FILE PHOTO: Britain's Prince Harry and his wife Meghan, Duchess of Sussex, arrive at the Endeavour Fund Awards in London, Britain March 5, 2020. REUTERS/Hannah McKay//File Photo

Britain's Prince Harry said it took him years to realise that unconscious racial bias existed and his eyes had been opened by spending time in his wife Meghan's shoes.

The prince spoke during a conversation about racism with Patrick Hutchinson, the Black activist who was photographed by Reuters carrying a white man to safety during a scuffle between anti-racism protesters and far-right opponents in London in June.

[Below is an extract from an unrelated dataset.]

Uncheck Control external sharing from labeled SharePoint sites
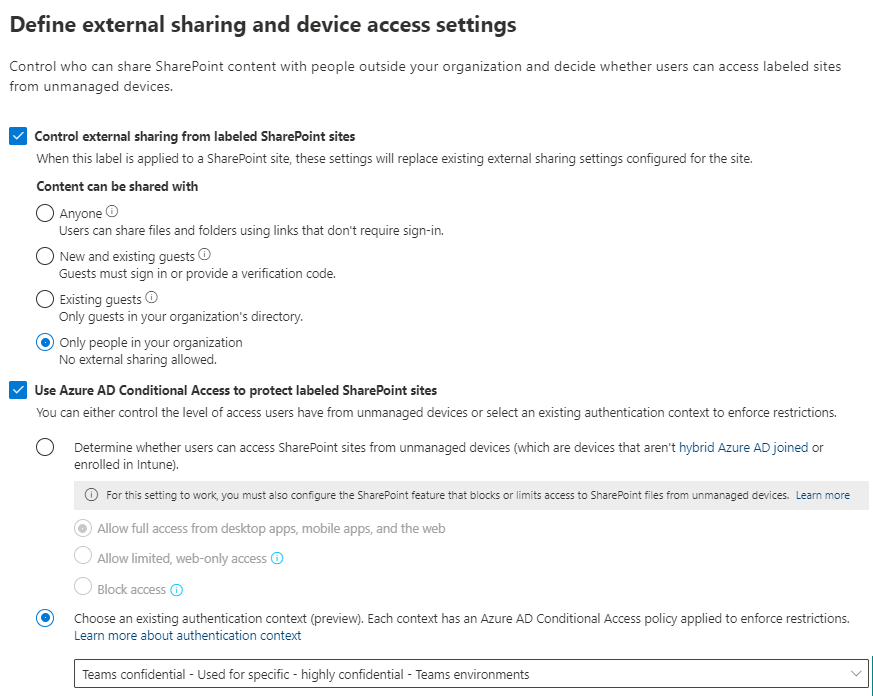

Harry told Hutchinson he saw him as a "guardian angel" protecting everyone at the demonstration. Both men said there was still work to be done to defeat discrimination of all kinds.

FILE PHOTO: Protester Patrick Hutchinson carries an injured counter-protester to safety, near the Waterloo station during a Black Lives Matter protest following the death of George Floyd in Minneapolis police custody, in London, Britain, June 13, 2020. REUTERS/Dylan Martinez/File Photo

"Unconscious bias, from my understanding, having the upbringing and the education that I had, I had no idea what it was. I had no idea it existed," Harry said during the online conversation, recorded last week for a feature by the magazine GQ.

"And then, sad as it is to say, it took me many, many years to realise it, especially then living a day or a week in my wife's shoes," added the prince. Meghan's father is white and her mother is African American.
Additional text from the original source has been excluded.